Selective oxidation of o-xylene over ternary V-Ti-Si catalysts Original Research Article

The selective oxidation of o-xylene to phthalic anhydride (PA) has been studied on a series of ternary V-Ti-Si oxides. Fresh and used catalysts, containing one monolayer of V2O5 on TiO2-SiO2 supports with 0.5, 1, 2 and 3 monolayers of TiO2 on SiO2, were characterised by Raman spectroscopy, X-ray diffraction (XRD) and temperature-programmed reduction (TPR). The characteristics and catalytic behaviour of these catalysts were compared with those of catalysts containing one monolayer of V2O5 supported on SiO2 and on TiO2. In the ternary V-Ti-Si catalysts, the presence of V2O5 and TiO2 (anatase) was detected, TiO2 (rutile) being also found in those with two and three monolayers of TiO2. The formation of TiO2 (rutile) due to exposure to reaction conditions was not observed.

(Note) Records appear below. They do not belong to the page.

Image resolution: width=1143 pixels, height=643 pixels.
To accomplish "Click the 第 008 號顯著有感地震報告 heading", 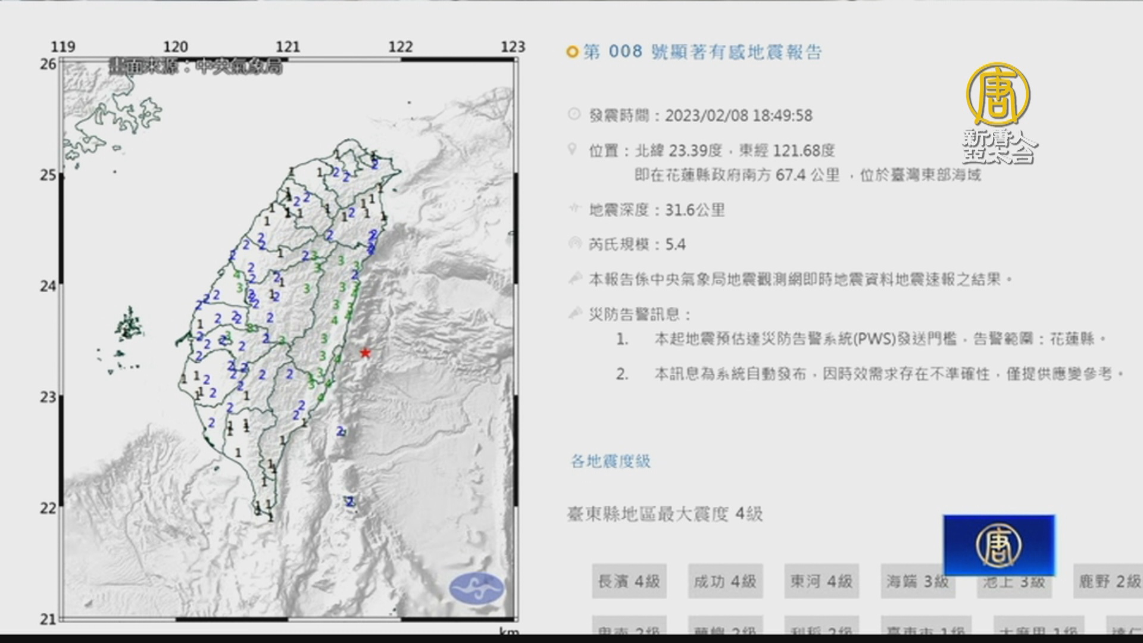I will pyautogui.click(x=702, y=52).
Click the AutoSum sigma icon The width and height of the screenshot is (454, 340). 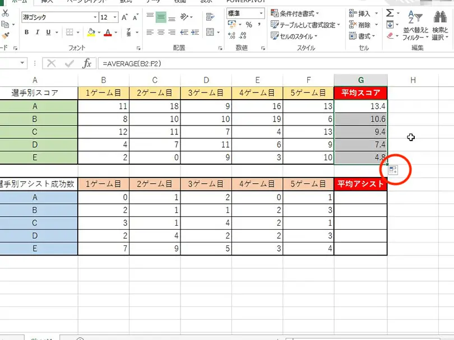coord(390,13)
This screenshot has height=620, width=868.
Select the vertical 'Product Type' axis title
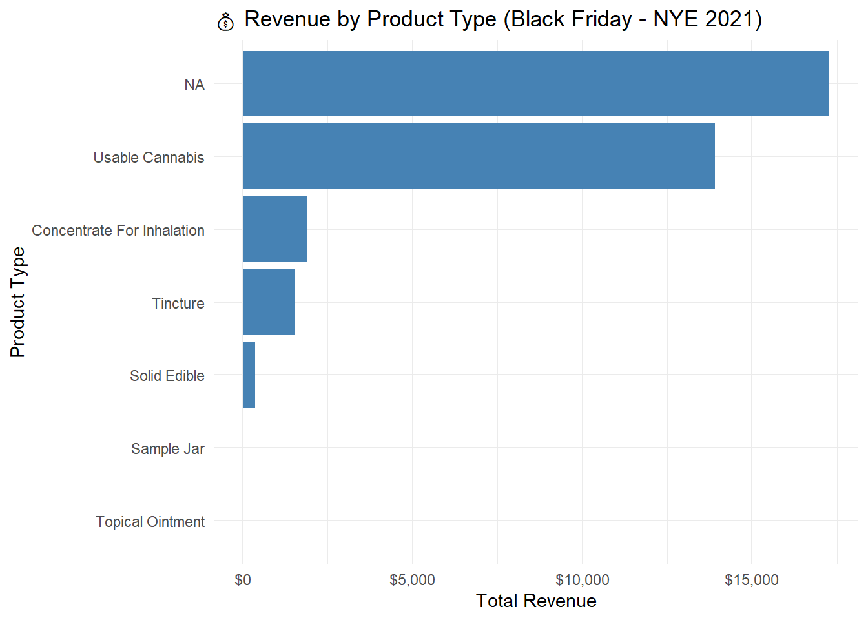tap(17, 302)
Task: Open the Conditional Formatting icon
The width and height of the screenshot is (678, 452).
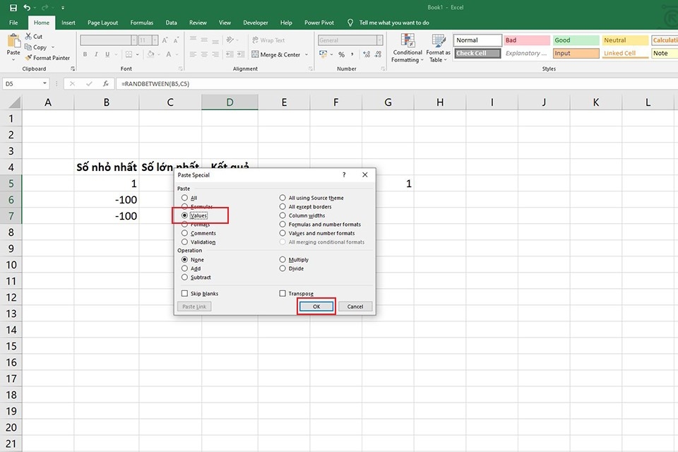Action: [408, 40]
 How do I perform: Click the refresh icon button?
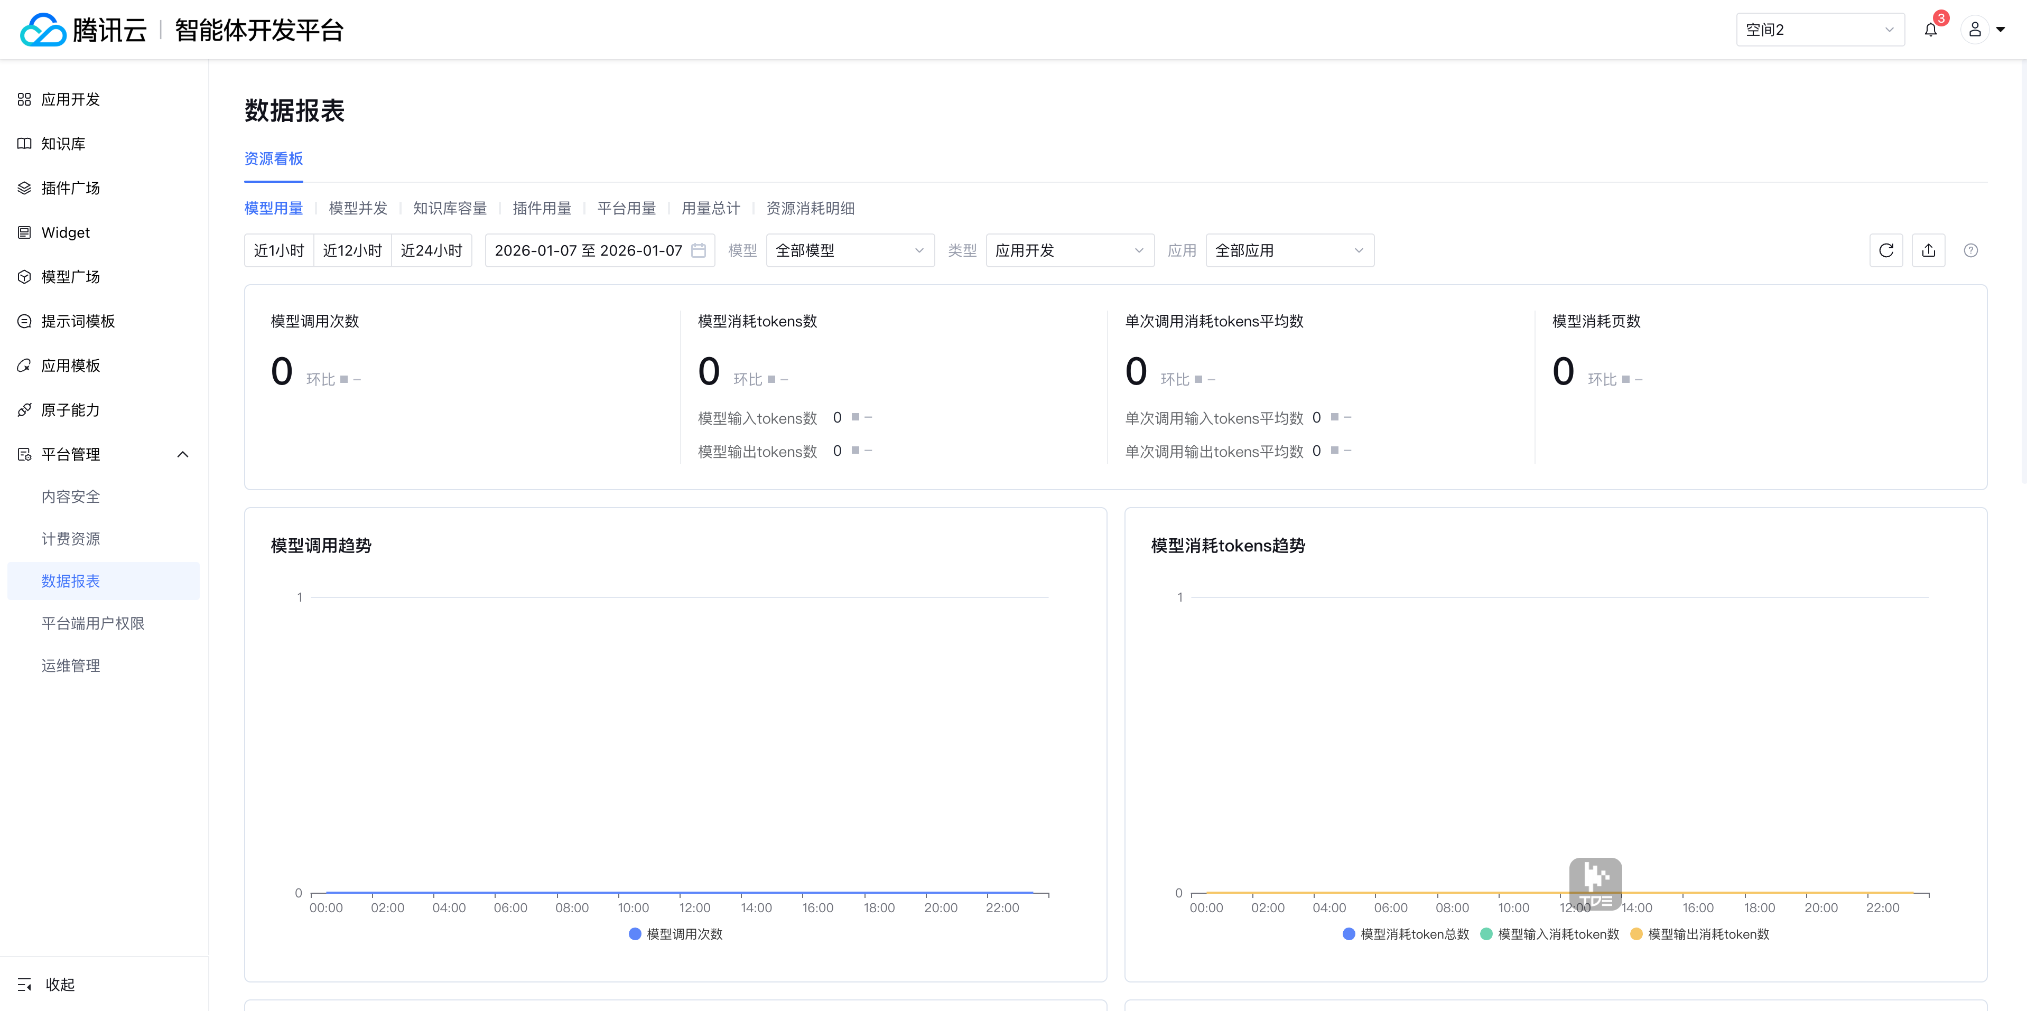click(1885, 250)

A moderate rearrangement of surface vanadium oxide species into crystalline V2O5 is observed. In addition, the formation of V2O4 was detected by XRD in the used catalyst containing one monolayer of V2O5 on the support with one monolayer of TiO2 on silica. The TPR of used and fresh samples showed that the reduction of vanadium occurs during reaction, such reduction being partially reversible after reoxidation in air flow at high temperature. This partial reduction may favour the aggregation of dispersed vanadia species into crystalline V2O5.